Hasta ahora, a decir del antropólogo egresado de la Escuela Nacional de Antropología e Historia, “el combate a la pobreza sólo está diseñado para remozar la pobreza, para tener una fachada no tan deprimente de lo que es la desigualdad, el sufrimiento, el hambre, la desesperanza”.
 
—¿El que “remocen” la pobreza no implica una mejoría, aunque sea mínima, en las condiciones de vida de la Montaña?
 
—No. Lo que hacen es remozar el panorama con cemento, pintura, con un techo, un salón, con el rastreo de una carretera, un escritorio para una comisaría, una bocina con aparato de sonido para la misma comisaría… Pero nunca se quita la huella del peso del Estado que aplasta, y que deja cuerpos famélicos, siempre con hambre, sin derecho a la salud y, sobre todo, azotando con el látigo del desprecio y la discriminación a los niños, a las mujeres, a todas estas personas que viven en el olvido.
 
—En comunidades de la Montaña, como la de San Pedro El Viejo, se han construido iglesias y curatos, aunque no tengan cura.

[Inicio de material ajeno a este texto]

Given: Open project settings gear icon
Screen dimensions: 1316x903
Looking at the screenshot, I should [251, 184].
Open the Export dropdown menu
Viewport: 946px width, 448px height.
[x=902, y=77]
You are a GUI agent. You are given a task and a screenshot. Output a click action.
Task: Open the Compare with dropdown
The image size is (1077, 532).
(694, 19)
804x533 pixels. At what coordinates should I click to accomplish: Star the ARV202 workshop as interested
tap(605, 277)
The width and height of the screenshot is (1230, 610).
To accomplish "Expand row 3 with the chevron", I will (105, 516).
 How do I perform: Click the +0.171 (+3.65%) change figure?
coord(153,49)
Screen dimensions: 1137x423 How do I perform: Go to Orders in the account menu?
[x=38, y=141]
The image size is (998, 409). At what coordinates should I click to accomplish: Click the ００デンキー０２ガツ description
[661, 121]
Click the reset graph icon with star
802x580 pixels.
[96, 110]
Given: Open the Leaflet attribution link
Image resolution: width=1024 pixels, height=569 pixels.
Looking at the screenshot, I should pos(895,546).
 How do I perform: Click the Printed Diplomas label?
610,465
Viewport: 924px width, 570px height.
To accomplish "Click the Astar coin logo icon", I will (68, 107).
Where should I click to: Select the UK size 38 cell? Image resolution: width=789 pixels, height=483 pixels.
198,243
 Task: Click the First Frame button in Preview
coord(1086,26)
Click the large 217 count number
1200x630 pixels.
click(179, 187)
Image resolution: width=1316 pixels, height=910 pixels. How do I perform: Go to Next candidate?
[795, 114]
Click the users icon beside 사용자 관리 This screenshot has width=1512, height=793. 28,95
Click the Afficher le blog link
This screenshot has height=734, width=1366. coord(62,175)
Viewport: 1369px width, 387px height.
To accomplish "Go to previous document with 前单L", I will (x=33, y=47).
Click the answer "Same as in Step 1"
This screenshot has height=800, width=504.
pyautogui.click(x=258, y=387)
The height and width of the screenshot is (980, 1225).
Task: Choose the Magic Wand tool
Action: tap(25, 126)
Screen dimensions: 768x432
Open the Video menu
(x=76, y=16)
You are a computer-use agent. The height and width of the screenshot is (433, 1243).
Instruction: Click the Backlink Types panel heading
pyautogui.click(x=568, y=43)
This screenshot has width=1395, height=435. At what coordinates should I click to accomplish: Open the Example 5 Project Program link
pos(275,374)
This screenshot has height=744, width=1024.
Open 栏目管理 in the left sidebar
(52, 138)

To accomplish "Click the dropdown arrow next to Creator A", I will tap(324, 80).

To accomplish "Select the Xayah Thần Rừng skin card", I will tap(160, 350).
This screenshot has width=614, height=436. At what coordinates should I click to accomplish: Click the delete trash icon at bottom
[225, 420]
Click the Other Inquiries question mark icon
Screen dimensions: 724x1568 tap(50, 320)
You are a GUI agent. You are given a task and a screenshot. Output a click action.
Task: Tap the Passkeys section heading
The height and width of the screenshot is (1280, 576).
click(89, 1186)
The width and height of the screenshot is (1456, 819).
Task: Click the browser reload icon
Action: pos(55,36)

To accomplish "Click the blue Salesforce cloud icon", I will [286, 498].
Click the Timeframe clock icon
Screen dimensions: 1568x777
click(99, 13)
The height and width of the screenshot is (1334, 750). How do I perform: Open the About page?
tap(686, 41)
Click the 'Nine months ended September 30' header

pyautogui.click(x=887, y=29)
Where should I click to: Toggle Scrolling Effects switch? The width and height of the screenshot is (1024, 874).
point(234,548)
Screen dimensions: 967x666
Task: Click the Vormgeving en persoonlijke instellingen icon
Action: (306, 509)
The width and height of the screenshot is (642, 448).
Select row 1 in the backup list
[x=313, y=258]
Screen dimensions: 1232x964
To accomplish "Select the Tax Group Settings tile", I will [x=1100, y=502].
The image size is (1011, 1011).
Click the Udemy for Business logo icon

Y no se ha construido una sola casa de salud…
 
—Es un ejemplo de cómo a la hora de ejercer los recursos las autoridades simplemente buscan responder a necesidades muy inmediatas, pero no resuelven el problema de fondo. El gobierno construye una iglesia, un corral para los toros y lleva cobijas porque busca votos. No se hace nada en realidad para mejorar la alimentación, la educación, la salud.
 
—Luego de un sexenio de supuesta “guerra” contra el narcotráfico, los índices de violencia en la región se incrementaron significativamente. ¿Fue la Montaña uno de los campos de batalla de esta “guerra”?
 
—La guerra del sexenio pasado fue declarada contra los pobres. La mayor inversión que hizo el gobierno federal en la Montaña fue en el ámbito militar: hubo más presencia del Ejército Mexicano, y se emplearon más recursos de tecnología militar. Se criminalizó a los indígenas por su pobreza. Se les colocó fuera de la ley porque se ven obligados a cultivar siembras ilícitas. Esta situación puso a los pueblos en un estado de mayor vulnerabilidad. Y la guerra contra los pobres vino a fortalecer el modelo de guerra de contrainsurgencia: se generó terror con afán de desmovilizar y criminalizar a las organizaciones y movimientos. Esto vino a causar mucho daño, a vulnerar la vida de los pueblos y a pervertir las relaciones intracomunitarias.
 
—¿Y a fomentar la presencia de la delincuencia organizada?
 
—Sí, porque se ha construido una situación de mayor descontrol porque llegaron agentes externos a las comunidades, los cuales gozan de total impunidad. Son los que se encargan de crear las redes de la delincuencia. Sus víctimas son las comunidades, las familias indígenas. Y, claro, no faltan personas que se sienten tentadas a involucrarse.